Sabían que Kaigaku intentaría hacerlos fallar una y otra vez. Pero si algo tenían claro, era que no permitirían que ese imbécil se interpusiera en su misión.
...
Sanemi y Obanai aprovecharon la ausencia de Kaigaku para explorar un poco más del edificio mientras desayunaban. La guarida de la mafia de Muzan era un laberinto de pasillos con diferentes estancias, desde oficinas refinadas hasta rincones oscuros donde los negocios turbios se llevaban a cabo sin disimulo.
Ambos sabían que convivir con los mafiosos era un desafío mucho mayor que leer simples expedientes. Reconocer nombres y cargos en papel era fácil, pero verlos en acción, sentir la tensión en el ambiente y medir las lealtades reales era otra historia completamente diferente.
Mientras caminaban entre los demás integrantes, Sanemi notó que algunos tenían aspecto de ejecutivos de alto nivel, vestidos con trajes finos y relojes caros, mientras que otros eran delincuentes a simple vista, con tatuajes visibles y miradas intimidantes. La mafia de Muzan no discriminaba mientras fueran útiles.
Sanemi iba unos pasos adelante cuando escuchó un golpe seco y vio de reojo a Obanai tropezar levemente con alguien. En un instante, la conversación a su alrededor pareció disminuir, como si el ambiente se tensara por un segundo.
Sanemi no tardó en reconocer al hombre con el que Obanai había chocado.
Douma.
El segundo hombre de confianza de Muzan.
Un tipo de apariencia refinada pero inquietante, con unos ojos dorados que brillaban con diversión y una sonrisa perpetua que no transmitía ni un ápice de calidez. Era peligroso. En los informes, lo describían como alguien carismático, pero letal, con una lealtad absoluta hacia Muzan y una capacidad perturbadora para manipular a cualquiera a su alrededor.
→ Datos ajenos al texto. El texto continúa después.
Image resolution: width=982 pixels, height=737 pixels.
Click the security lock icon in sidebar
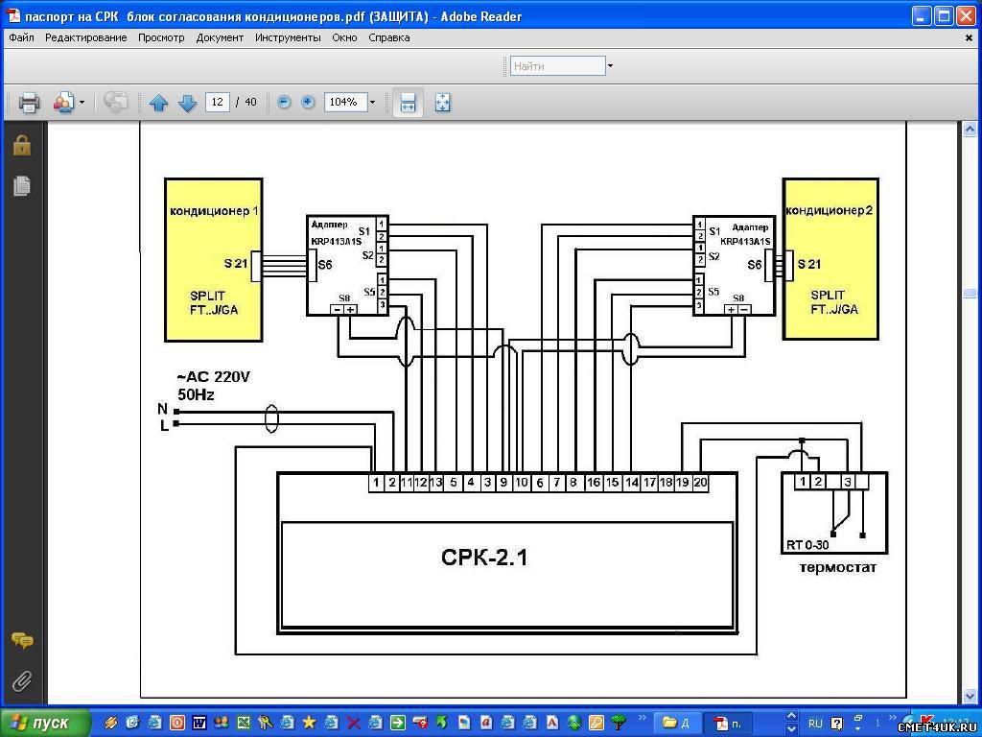tap(21, 145)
—Vaya, qué descuido el mío —dijo Douma con voz melosa, mirando a Obanai con una sonrisa entretenida—. No esperaba un encontronazo tan temprano en la mañana.
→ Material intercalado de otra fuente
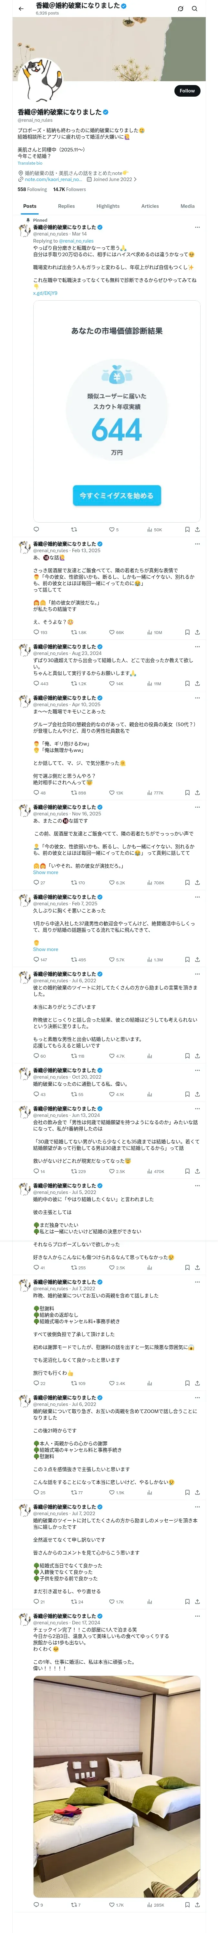Open the three-dot menu on the Feb 13, 2025 post
Screen dimensions: 218x1933
pyautogui.click(x=197, y=543)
Obanai lo miró en silencio, su expresión inmutable.
—Fue mi error.
Douma inclinó la cabeza, como si analizara cada pequeño gesto de Obanai.
—Oh, no te preocupes. Es refrescante ver caras nuevas por aquí. Ustedes son los novatos, ¿no? Los "tortolitos".
Sanemi sintió un escalofrío de irritación recorrer su espalda, pero se obligó a mantener la compostura.
—Sí —respondió con voz firme—. Nos asignaron después de la prueba de admisión.
Douma observó a ambos con detenimiento, sus ojos dorados brillando con un interés casi depredador.
—Oh, Kaigaku mencionó algo sobre ustedes. Dice que tienen potencial, aunque también que son un poco... problemáticos.
Sanemi sonrió con falsa cordialidad.
—Ya sabes cómo es Kaigaku, siempre exagerando.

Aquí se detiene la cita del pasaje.